Ich war zu einer politisch sehr interessanten Zeit auf die Insel gekommen und hörte von den Eingeborenen viel darüber. Manches erfuhr ich bei einem späteren Besuch sowie aus verläßlichen Berichten, die ich seither in der Heimat erhielt.

Die Franzosen hatten schon wiederholt vergeblich versucht, eine römisch-katholische Mission auf der Insel einzurichten. Die Missionare wurden verspottet und beschimpft; manchmal griffen die Eingeborenen zur Gewalt, und das Ende war jedesmal, daß jene die Insel wieder verlassen mußten. Einmal wurden zwei Geistliche, Laval und Gaset, von den Eingeborenen angegriffen und mißhandelt und zuletzt an Bord eines kleinen Handelsschoners gebracht, der sie auf der wilden Wallis-Insel, zweitausend Meilen westlich von Taheiti, ans Land setzte. Daß die englischen Missionare ihre Verbannung guthießen, leugnen sie selber nicht; ich hörte auch wiederholt, daß sie die Eingeborenen zu ihren Gewalttätigkeiten aufgehetzt hatten. Jedenfalls hätten sie bei ihrem unbegrenzten Einfluß auf die Eingeborenen sie leicht hindern können, wenn sie es gewollt hätten.

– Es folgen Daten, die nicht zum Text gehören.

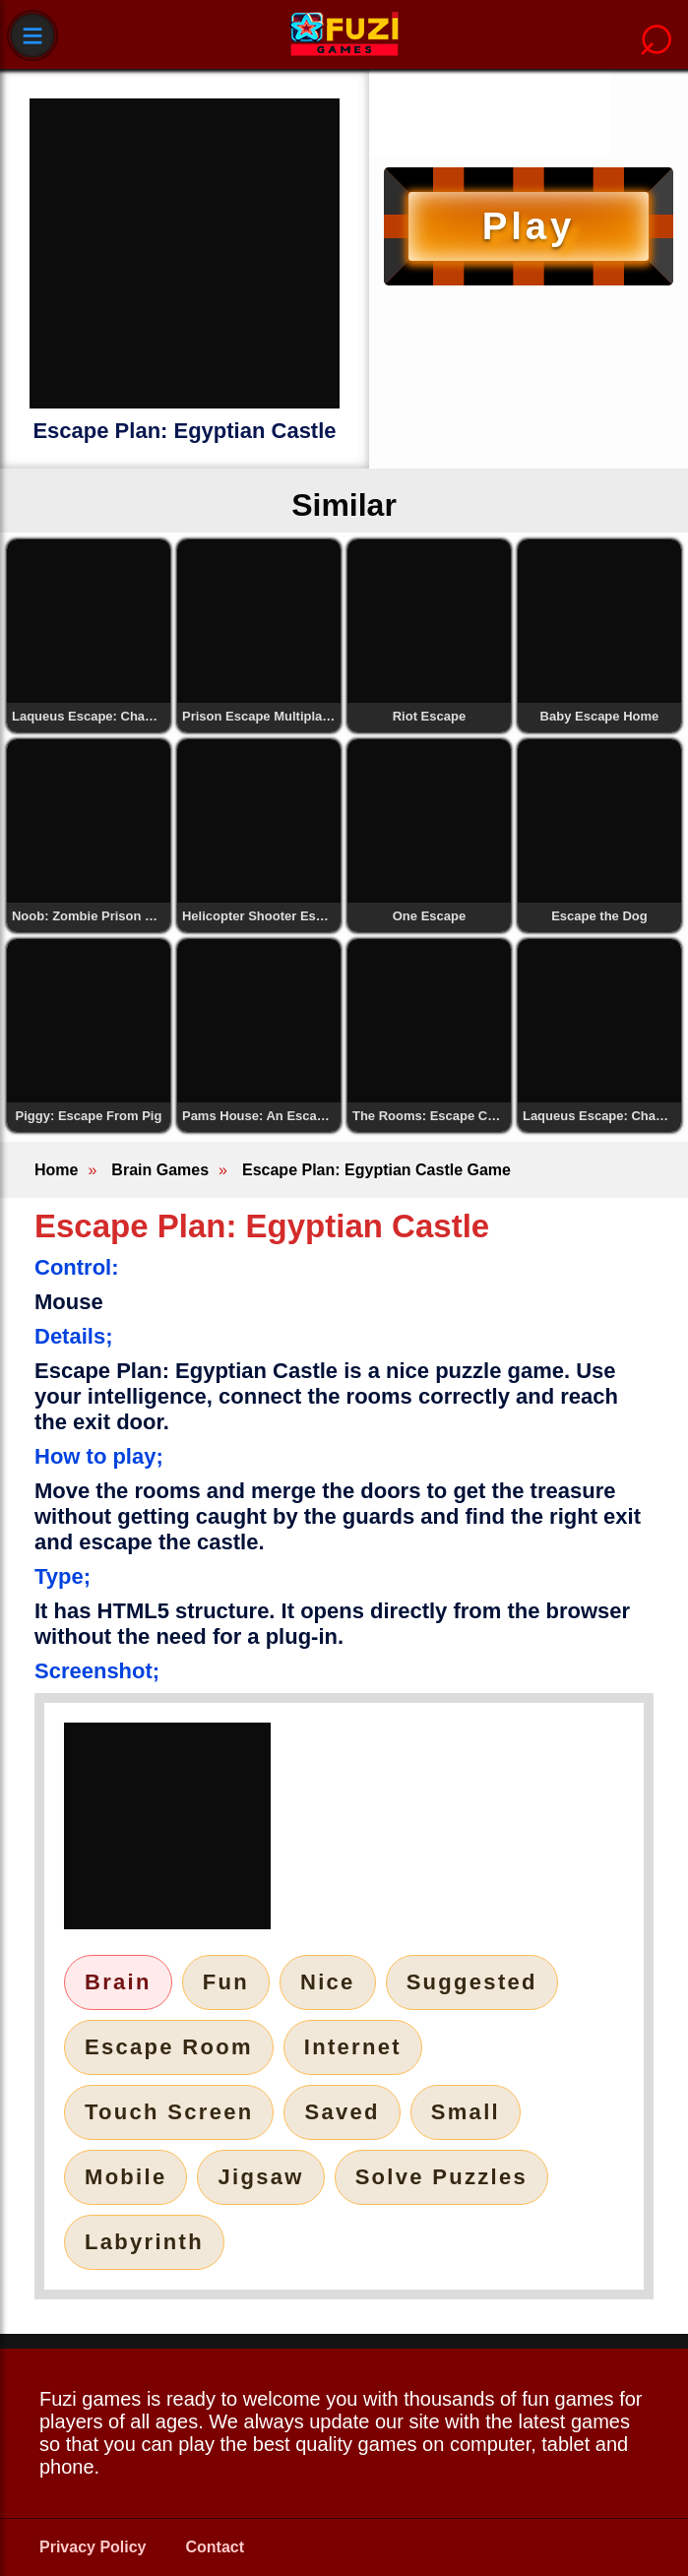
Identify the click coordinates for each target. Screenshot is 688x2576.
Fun (226, 1982)
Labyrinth (144, 2242)
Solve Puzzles (441, 2177)
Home (56, 1170)
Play (528, 226)
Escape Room (169, 2047)
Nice (327, 1982)
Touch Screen (169, 2112)
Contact (215, 2547)
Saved (341, 2112)
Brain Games (160, 1170)
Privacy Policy (93, 2547)
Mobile (125, 2177)
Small (465, 2112)
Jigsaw (260, 2177)
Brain (118, 1982)
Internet (353, 2047)
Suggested (472, 1982)
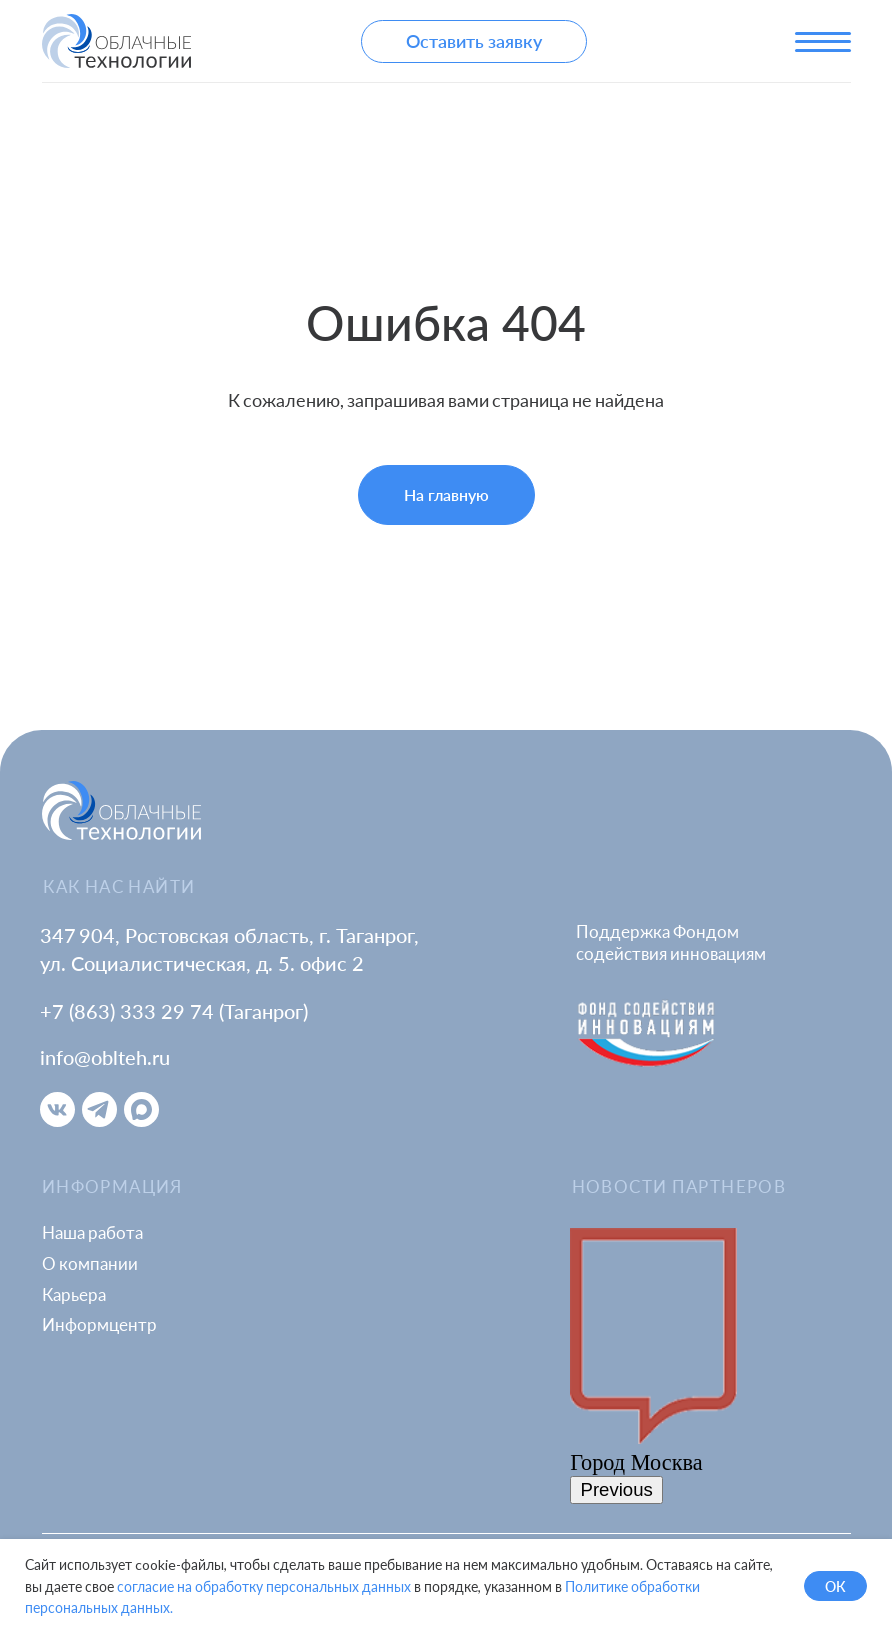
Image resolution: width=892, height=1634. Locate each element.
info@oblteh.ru (105, 1057)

Dieses Beispiel trauriger Unduldsamkeit der protestantischen Missionare ist leider weder das einzige noch das schlimmste; ich will hier nicht weiter darauf eingehen; neuere Reisende haben genug darüber berichtet. Auch ist das Verhalten der Missionare auf den Südsee-Inseln in letzter Zeit viel besser geworden.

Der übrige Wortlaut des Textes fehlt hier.